§ **EXERCISE INSTRUCTIONS**
Copy out every one of the rows below word for word, with nothing added or left out.

[BEGIN]

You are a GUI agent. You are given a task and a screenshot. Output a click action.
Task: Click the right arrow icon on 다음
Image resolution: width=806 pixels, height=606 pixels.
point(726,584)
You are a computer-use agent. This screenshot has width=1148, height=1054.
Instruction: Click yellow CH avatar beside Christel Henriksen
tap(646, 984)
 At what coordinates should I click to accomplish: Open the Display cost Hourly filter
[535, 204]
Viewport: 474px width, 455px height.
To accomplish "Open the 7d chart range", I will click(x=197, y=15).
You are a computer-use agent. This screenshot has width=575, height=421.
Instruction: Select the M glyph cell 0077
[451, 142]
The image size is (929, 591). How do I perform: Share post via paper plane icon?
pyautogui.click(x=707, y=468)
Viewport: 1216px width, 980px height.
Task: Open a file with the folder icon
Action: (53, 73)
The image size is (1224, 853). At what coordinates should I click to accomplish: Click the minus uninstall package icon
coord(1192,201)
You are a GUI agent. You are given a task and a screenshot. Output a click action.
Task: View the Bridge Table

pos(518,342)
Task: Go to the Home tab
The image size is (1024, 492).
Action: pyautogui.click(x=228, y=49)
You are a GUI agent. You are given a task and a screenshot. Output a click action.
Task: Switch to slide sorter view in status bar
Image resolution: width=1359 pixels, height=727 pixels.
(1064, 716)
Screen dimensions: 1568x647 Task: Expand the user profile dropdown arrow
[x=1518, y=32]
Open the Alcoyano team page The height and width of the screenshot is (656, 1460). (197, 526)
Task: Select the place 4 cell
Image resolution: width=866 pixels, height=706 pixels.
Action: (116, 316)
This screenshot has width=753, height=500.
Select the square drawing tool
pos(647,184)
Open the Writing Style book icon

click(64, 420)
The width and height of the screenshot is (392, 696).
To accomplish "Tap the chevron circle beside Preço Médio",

[END]

§ **TASK RESPONSE**
You are a GUI agent. You are given a task and a screenshot. Output a click action.
Task: Click the right arrow icon on 다음
Image resolution: width=806 pixels, height=606 pixels.
point(726,584)
You are a computer-use agent. This screenshot has width=1148, height=1054.
Instruction: Click yellow CH avatar beside Christel Henriksen
tap(646, 984)
 At what coordinates should I click to accomplish: Open the Display cost Hourly filter
[535, 204]
Viewport: 474px width, 455px height.
To accomplish "Open the 7d chart range", I will click(x=197, y=15).
You are a computer-use agent. This screenshot has width=575, height=421.
Instruction: Select the M glyph cell 0077
[451, 142]
The image size is (929, 591). How do I perform: Share post via paper plane icon?
pyautogui.click(x=707, y=468)
Viewport: 1216px width, 980px height.
Task: Open a file with the folder icon
Action: (53, 73)
The image size is (1224, 853). At what coordinates should I click to accomplish: Click the minus uninstall package icon
coord(1192,201)
You are a GUI agent. You are given a task and a screenshot. Output a click action.
Task: View the Bridge Table

pos(518,342)
Task: Go to the Home tab
The image size is (1024, 492).
Action: pyautogui.click(x=228, y=49)
You are a GUI agent. You are given a task and a screenshot. Output a click action.
Task: Switch to slide sorter view in status bar
Image resolution: width=1359 pixels, height=727 pixels.
(1064, 716)
Screen dimensions: 1568x647 Task: Expand the user profile dropdown arrow
[x=1518, y=32]
Open the Alcoyano team page The height and width of the screenshot is (656, 1460). (197, 526)
Task: Select the place 4 cell
Image resolution: width=866 pixels, height=706 pixels.
Action: (116, 316)
This screenshot has width=753, height=500.
Select the square drawing tool
pos(647,184)
Open the Writing Style book icon

click(64, 420)
The width and height of the screenshot is (392, 696).
To accomplish "Tap the chevron circle beside Preço Médio",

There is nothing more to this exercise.